РАБОЧЕЕ ЗАДАНИЕ 1 -
Пожалуйста, назовите все страны, упомянутые во фрагменте интервью об отъезде учёных за рубеж.
РАБОЧЕЕ ЗАДАНИЕ 2 -
Продолжите фрагмент интервью об отъезде учёных за рубеж, начиная сразу после его последней фразы.

ФРАГМЕНТ ТЕКСТА -

┌────────

Например, в Российской академии наук с 2006 по 2008 год реализовывался так называемый пилотный проект. Академические институты были вынуждены сократить 20% своей численности. Независимо от того – хорошо работает тот или иной институт или плохо. Что это означает? Институты – это бюджетные учреждения, и они живут по штатному расписанию и выделенным ставкам. Значит, хотят они или не хотят, они не могут принять новых сотрудников, у институтов нет ставок, их вынудили их сократить.

– Согласно данным ОЭСР, которые вы приводите в своей работе, в 2007–2008 годах Россия уже не относилась к числу десяти стран – основных экспортеров мозгов в США. Для России этот показатель составил 1945 человек, а для лидера, Китая, – 23 779 человек. Правда, по удельным показателям мы на третьем месте, но с большим отрывом все от тех же Китая и Индии. Не значит ли это, что потенциал российской науки действительно исчерпан? Нужно забыть, что мы – великая научная держава? Хотя мы все уже привыкли к заявлениям типа нам не дают достаточного финансирования, но потенциал-то у нас гигантский.

– Это уже вопрос менталитета и политики. Сказать, что мы уже не великая научная держава – кто же в этом признается? Это обидно и дестимулирующе.

Что касается исчерпания потенциала. Раньше уезжали люди разных возрастов. На Западе они занимали сразу очень приличные научные позиции. В начале 1990-х их с удовольствием брали и в университеты, и в национальные лаборатории. Тогда как раз уехал самый работоспособный средний возраст. Те, кто не уехал по разным причинам: то ли слабые, то ли не захотели, то ли область исследований, которой лучше заниматься здесь, – этот потенциал действительно исчерпался. Раз они не уехали, то вряд ли уже уедут.

Кто сегодня уезжает? Молодые! А молодежь – она не сразу будет видима на высоких позициях. Они сейчас уезжают в зарубежную аспирантуру. Пока они ее окончат, пока будут на позициях постдоков… Уезжают студенты старших курсов – делать дипломы. Поток помолодел, и соответственно потенциал оттока будет виден чуть позже. Сейчас он статистически пока не очевиден, не охватывается статистикой.

Все понимают: уехавший на Запад ученый – это отрезанный ломоть

– Есть еще, что качать!

– К сожалению. Я бываю во многих университетах в России и знаю: как только где-то у нас появляется сильная магистерская программа, сразу же выпускников из этой программы начинают активно приглашать за рубеж. На Западе это очень внимательно отслеживают. И, кстати, Сколково – прекрасное место для отслеживания и привлечения наших специалистов. Это будет хорошая среда для обзаведения перспективными знакомствами. С одной стороны, наш будущий инноград – это место, куда привлекают лучших, чтобы развивать высокие технологии. Но обратная сторона Сколкова – это еще и место для селекции лучших, известное для всего мира. Об этом тоже не следует забывать. Это – один из факторов риска.

– Почему-то мне кажется, что американцев с их Силиконовой долиной эта проблема не беспокоит…

– Тут как раз самое время обратиться к теме российской научной диаспоры. Все опросы, которые я проводила среди русскоязычной научной диаспоры, показали: не хотят возвращаться в Россию не из-за науки (сегодня уже наше государство может очень хорошо оплачивать приглашенных исследователей, об этом я еще скажу), а из-за общей ситуации в стране. Это – вненаучный фактор.

└────────

Сохранённые записи данных
┌────────

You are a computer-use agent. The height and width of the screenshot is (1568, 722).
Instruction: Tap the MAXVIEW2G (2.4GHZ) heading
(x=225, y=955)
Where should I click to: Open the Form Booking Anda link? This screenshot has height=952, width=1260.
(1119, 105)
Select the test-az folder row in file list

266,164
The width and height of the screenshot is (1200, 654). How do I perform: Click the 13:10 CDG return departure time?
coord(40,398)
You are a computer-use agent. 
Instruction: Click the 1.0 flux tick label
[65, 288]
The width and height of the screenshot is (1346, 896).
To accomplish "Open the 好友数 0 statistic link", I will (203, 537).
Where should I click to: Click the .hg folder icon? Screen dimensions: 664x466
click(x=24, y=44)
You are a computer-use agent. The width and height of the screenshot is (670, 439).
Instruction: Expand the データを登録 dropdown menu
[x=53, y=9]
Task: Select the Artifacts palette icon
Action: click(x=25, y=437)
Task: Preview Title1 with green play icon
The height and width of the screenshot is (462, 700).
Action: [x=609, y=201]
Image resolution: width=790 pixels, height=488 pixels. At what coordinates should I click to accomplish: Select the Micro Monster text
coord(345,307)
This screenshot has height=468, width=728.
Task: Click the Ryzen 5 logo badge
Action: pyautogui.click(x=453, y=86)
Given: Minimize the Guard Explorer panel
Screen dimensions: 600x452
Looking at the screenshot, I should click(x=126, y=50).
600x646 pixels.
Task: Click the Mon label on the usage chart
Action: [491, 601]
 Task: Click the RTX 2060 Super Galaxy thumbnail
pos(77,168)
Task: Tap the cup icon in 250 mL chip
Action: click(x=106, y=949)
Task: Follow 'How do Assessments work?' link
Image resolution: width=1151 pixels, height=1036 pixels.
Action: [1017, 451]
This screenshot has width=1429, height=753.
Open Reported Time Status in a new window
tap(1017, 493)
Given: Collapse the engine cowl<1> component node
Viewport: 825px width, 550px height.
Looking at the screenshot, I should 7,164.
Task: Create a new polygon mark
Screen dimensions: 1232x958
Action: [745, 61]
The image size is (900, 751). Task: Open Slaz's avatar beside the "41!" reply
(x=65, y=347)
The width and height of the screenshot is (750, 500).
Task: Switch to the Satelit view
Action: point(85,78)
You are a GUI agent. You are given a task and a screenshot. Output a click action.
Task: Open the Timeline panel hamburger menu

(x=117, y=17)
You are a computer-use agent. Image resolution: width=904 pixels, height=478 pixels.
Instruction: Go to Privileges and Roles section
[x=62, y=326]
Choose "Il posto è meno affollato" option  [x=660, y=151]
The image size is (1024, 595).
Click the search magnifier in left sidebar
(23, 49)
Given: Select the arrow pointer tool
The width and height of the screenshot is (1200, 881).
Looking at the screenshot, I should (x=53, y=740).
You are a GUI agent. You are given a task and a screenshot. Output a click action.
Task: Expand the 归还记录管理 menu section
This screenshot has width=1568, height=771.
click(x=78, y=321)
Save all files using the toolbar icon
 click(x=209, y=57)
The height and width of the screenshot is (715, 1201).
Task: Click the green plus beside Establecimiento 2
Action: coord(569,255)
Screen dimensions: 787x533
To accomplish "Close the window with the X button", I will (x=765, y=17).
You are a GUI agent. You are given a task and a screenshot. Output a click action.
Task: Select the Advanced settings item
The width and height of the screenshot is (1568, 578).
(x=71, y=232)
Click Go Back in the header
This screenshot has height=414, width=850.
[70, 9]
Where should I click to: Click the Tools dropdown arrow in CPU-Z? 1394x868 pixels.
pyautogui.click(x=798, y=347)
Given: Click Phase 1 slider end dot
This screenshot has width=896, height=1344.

└────────

ОТВЕТ НА ЗАДАНИЕ 1 -
Россия, США, Китай, Индия.

ОТВЕТ НА ЗАДАНИЕ 2 -
– Тем не менее сегодня из нашего лексикона потихоньку исчезает понятие «утечка мозгов», оно заменяется на новое – «циркуляция кадров». Что с этим происходит в России?

– Этот термин мы позаимствовали из западных исследований. У нас-то никакой циркуляции пока нет, но этот термин правильный, он отражает общемировые явления.

– Сам термин «циркуляция кадров» подразумевает некую замкнутость цикла. У нас же скорее какая-то вентиляционная труба получается, воздуходувка: с одной стороны входит, с другой все вылетает из нее. Обратно ничего не залетает.

– Насчет «не залетает». В последнее время тут есть некие обнадеживающие признаки.

Циркуляция ведь не означает, что одни и те же люди сначала уехали, а потом они же приехали обратно. Главное, что есть отток и приток. И «свежие» данные ОЭСР говорят о том, что в России в последний год почти вдвое увеличилась доля иностранных студентов. Другое дело, что, конечно, большинство этих студентов из стран СНГ, а не из западных стран. Но тем не менее сам факт, что больше молодежи приехало учиться, а значит, возможно, больше останется здесь работать, в том числе и в науке, обнадеживает.

– А вообще ставка на работу с научной диаспорой – она оправданна: игра стоит свеч? Или мы блох ловим, что называется?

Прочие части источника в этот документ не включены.